Great question, Faye. While AWS Config is a robust native service, Project Warden was architected with three strategic advantages in mind:
Cloud Agnostic Foundations: By using Ansible for remediation, we’ve built a logic that is provider-agnostic. The 'Warden' pattern can be ported to Azure Blobs or GCP Buckets with minimal refactoring. In a multi-cloud reality, having a unified governance language (Ansible) is often more sustainable than managing fragmented, native-only tools.

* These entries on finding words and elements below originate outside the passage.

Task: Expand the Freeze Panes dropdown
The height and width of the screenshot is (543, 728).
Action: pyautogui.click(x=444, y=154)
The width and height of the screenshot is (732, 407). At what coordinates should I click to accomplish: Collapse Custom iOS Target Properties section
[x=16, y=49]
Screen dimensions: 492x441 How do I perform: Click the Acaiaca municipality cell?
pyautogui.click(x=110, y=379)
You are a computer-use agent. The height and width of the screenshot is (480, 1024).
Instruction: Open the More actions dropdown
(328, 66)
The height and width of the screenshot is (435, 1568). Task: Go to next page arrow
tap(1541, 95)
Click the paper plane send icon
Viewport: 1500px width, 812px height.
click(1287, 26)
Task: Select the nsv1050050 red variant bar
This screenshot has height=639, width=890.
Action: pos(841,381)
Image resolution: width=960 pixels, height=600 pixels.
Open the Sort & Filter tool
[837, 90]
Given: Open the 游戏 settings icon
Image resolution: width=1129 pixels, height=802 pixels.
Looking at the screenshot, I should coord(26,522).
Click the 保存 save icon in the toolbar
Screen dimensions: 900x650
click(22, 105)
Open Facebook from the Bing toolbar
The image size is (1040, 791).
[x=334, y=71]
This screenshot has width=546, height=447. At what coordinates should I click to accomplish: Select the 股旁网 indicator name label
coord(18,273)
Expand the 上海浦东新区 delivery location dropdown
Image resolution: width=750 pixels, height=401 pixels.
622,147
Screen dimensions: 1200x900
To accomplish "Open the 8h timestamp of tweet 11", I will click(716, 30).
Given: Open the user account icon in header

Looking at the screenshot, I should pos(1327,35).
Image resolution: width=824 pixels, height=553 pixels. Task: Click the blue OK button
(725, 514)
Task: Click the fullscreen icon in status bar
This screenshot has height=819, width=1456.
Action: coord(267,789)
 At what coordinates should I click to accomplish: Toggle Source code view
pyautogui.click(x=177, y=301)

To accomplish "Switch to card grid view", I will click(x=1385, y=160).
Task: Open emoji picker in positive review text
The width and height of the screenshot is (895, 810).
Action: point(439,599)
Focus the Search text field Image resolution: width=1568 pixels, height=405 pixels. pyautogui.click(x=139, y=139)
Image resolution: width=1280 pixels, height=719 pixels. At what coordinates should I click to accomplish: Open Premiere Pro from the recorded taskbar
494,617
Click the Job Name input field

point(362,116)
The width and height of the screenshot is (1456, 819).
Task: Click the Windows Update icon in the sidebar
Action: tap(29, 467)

Deterministic Remediation (Idempotency): AWS Config and Lambda can sometimes lead to complex 'if-this-then-that' chains. Ansible’s idempotent nature means we define the desired state directly. We aren't just reacting to a change; we are constantly enforcing a standard, which simplifies the audit trail for NCSC CAF and NCA ECC-1 requirements.
Cost & Control: At high scale, the 'per-recorder' cost of Config rules can escalate. Project Warden runs on a 'Heartbeat' schedule via GitHub Actions, providing a predictable, fixed-cost model for regional governance without the overhead of native service dependencies.
It’s really about shifting from 'Native Monitoring' to 'Global Enforcement'.